Thanks for spotting that! For posterity:

 nanobind: leaked 7 instances!
 - leaked instance 0x55eb67f303f0 of type "pyopencl._cl.Device"
 - leaked instance 0x55eb67f697e0 of type "pyopencl._cl.Device"
 - leaked instance 0x55eb680ec850 of type "pyopencl._cl.Device"
 - leaked instance 0x55eb67edd4b0 of type "pyopencl._cl.Device"
 - leaked instance 0x55eb67929de0 of type "pyopencl._cl.Platform"
 - leaked instance 0x55eb67c9e200 of type "pyopencl._cl.Device"
 - leaked instance 0x55eb6c9cbe50 of type "pyopencl._cl.Platform"
nanobind: leaked 18 types!
 - leaked type "pyopencl._cl.Device"
 - leaked type "pyopencl._cl.SVMAllocator"
 - leaked type "pyopencl._cl.SVMPointer"
 - leaked type "pyopencl._cl.CommandQueue"
 - leaked type "pyopencl._cl.PooledBuffer"
 - leaked type "pyopencl._cl.ImmediateAllocator"
 - leaked type "pyopencl._cl.AllocatorBase"
 - leaked type "pyopencl._cl.Event"
 - leaked type "pyopencl._cl.Buffer"
 - leaked type "pyopencl._cl.Kernel"
 - leaked type "pyopencl._cl.SVMPool"
 - ... skipped remainder
nanobind: leaked 109 functions!
 - leaked function "__init__"
 - leaked function ""
 - leaked function "__call__"
 - leaked function "__call__"
 - leaked function "unbind_from_queue"
 - leaked function "__hash__"
 - leaked function "_set_arg_svm"
 - leaked function "from_int_ptr"
 - leaked function ""
 - leaked function "enqueue_release"
 - leaked function "_set_arg_buf_pack_multi"
 - ... skipped remainder
nanobind: this is likely caused by a reference counting issue in the binding code.

We should track those down sometime.

vincefn commented 1 month ago

Could we disable these messages, e.g. by giving access to [nb::set_leak_warnings()] ?(https://nanobind.readthedocs.io/en/latest/faq.html#why-am-i-getting-errors-about-leaked-functions-and-types)

inducer commented 1 month ago

@vincefn The incidence of these should be substantially reduced post b659cad93a6f97535ea7fdd1c0c7c7e9b71f7a3e (unreleased).
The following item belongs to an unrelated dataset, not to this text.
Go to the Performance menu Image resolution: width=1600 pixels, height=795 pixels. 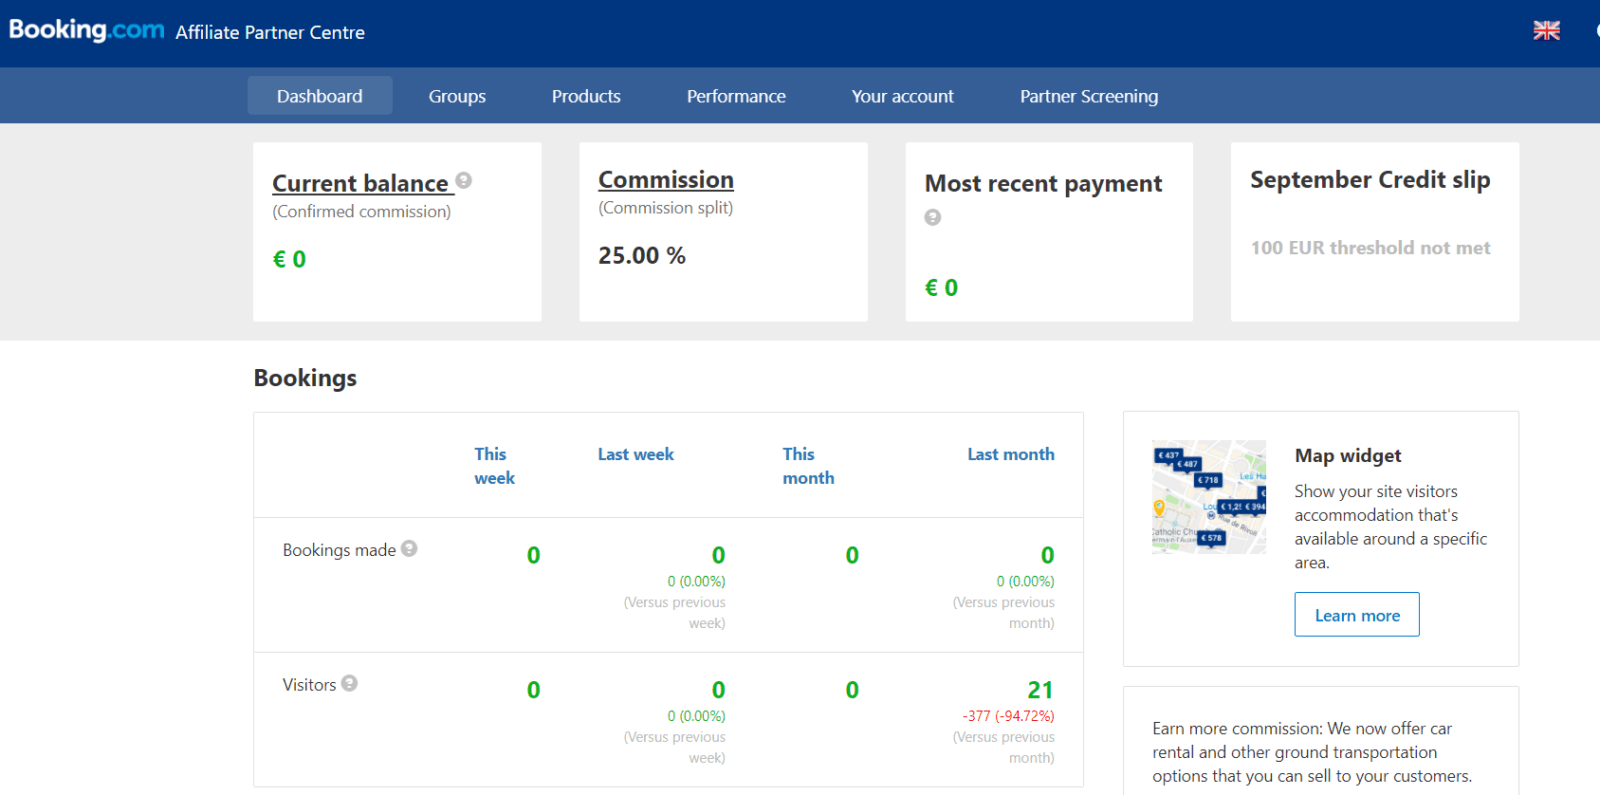736,96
It might be good to disable these for release builds by default, because they don't have much utility from the user's end.

matthiasdiener commented 1 month ago

One way to reproduce the warnings after b659cad is:

$ python examples/demo-struct-reduce.py
nanobind: leaked 1 instances!
 - leaked instance 0xaaaadcaedf00 of type "pyopencl._cl.Device"
nanobind: leaked 17 types!
 - leaked type "pyopencl._cl.Device"
 - leaked type "pyopencl._cl.SVMAllocator"
 - leaked type "pyopencl._cl.SVMPointer"
 - leaked type "pyopencl._cl.CommandQueue"
 - leaked type "pyopencl._cl.PooledBuffer"
 - leaked type "pyopencl._cl.ImmediateAllocator"
 - leaked type "pyopencl._cl.AllocatorBase"
 - leaked type "pyopencl._cl.Event"
 - leaked type "pyopencl._cl.Buffer"
 - leaked type "pyopencl._cl.Kernel"
 - leaked type "pyopencl._cl.SVMPool"
 - ... skipped remainder
nanobind: leaked 103 functions!
 - leaked function "device_and_host_timer"
 - leaked function "get_cl_header_version"
 - leaked function "from_int_ptr"
 - leaked function "_set_arg_multi"
 - leaked function ""
 - leaked function ""
 - leaked function "set_arg"
 - leaked function "__init__"
 - leaked function "from_int_ptr"
 - leaked function "get_host_array"
 - leaked function "get_work_group_info"
 - ... skipped remainder
nanobind: this is likely caused by a reference counting issue in the binding code.

For some reason, these do not show up on my Mac, just on Linux.